Runs under: Windows 10 / 8 / 7 / Vista / XP.
Step 1 — Input files
Step 2 — Processing options
Step 3 — Output options
Step 4 — Calculate output
Any Time lets you independently take control of the duration, pitch, and sample rate of an audio recording.
- Do time stretching — Change the playback time of the recording without changing the pitch.
- Do pitch scaling — Change the pitch of the recording without changing the playback time. With optional formant correction to remove the "Mickey mouse" effect.
- Do sample rate conversion — Change the sample rate without changing either the pitch or the playback time.
- Do any combination imaginable of the operations above!

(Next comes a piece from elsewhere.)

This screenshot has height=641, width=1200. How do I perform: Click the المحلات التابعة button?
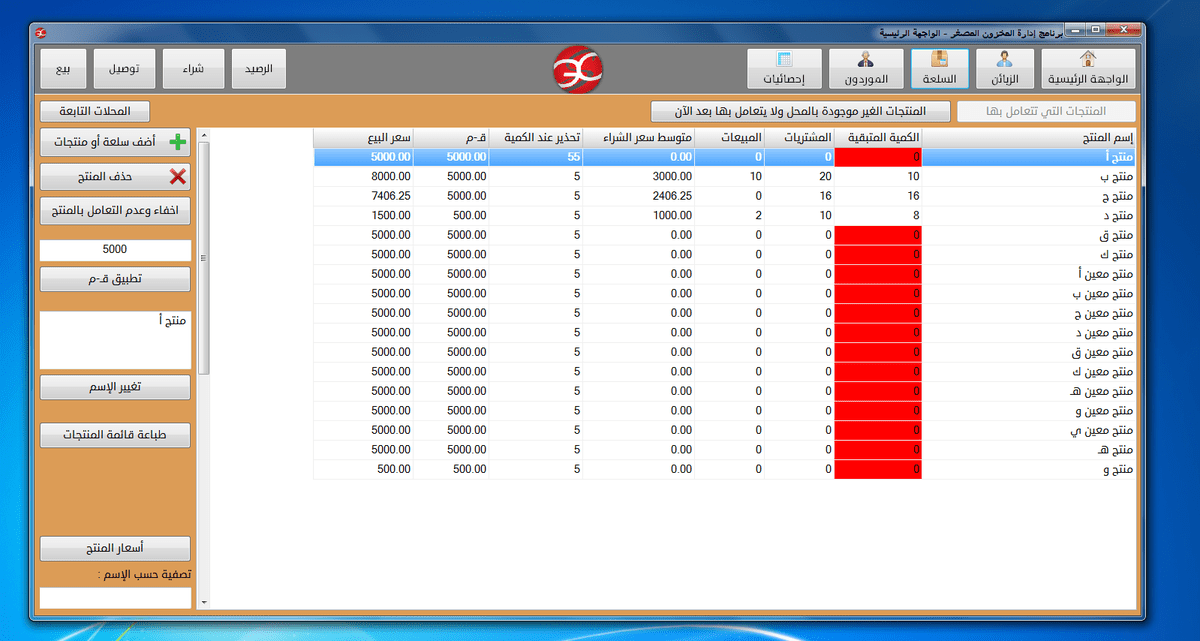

- Recreate missing high-frequency components — Optionally synthesize "overtones" into any empty upper frequency range (e.g. when 'upsampling' or when scaling down the pitch) using a proprietary high frequency extrapolation algorithm.
- Professional mastering functions such as automatic psycho-acoustically corrected and heuristics based volume normalization and high order professional noise-shaped (inverse F-weighted) dithering of the output.
- Extremely high precision algorithms used — Audio quality has always been selected before computation cost.
- Frequency analysis tool with an advanced note calculator helps you easily calculate pitch adjustments.
- Supports many common file formats.
- Handles audiophile quality audio formats — E.g. 24-bit 192-KHz multi-channel audio at 64-bit floating point precision.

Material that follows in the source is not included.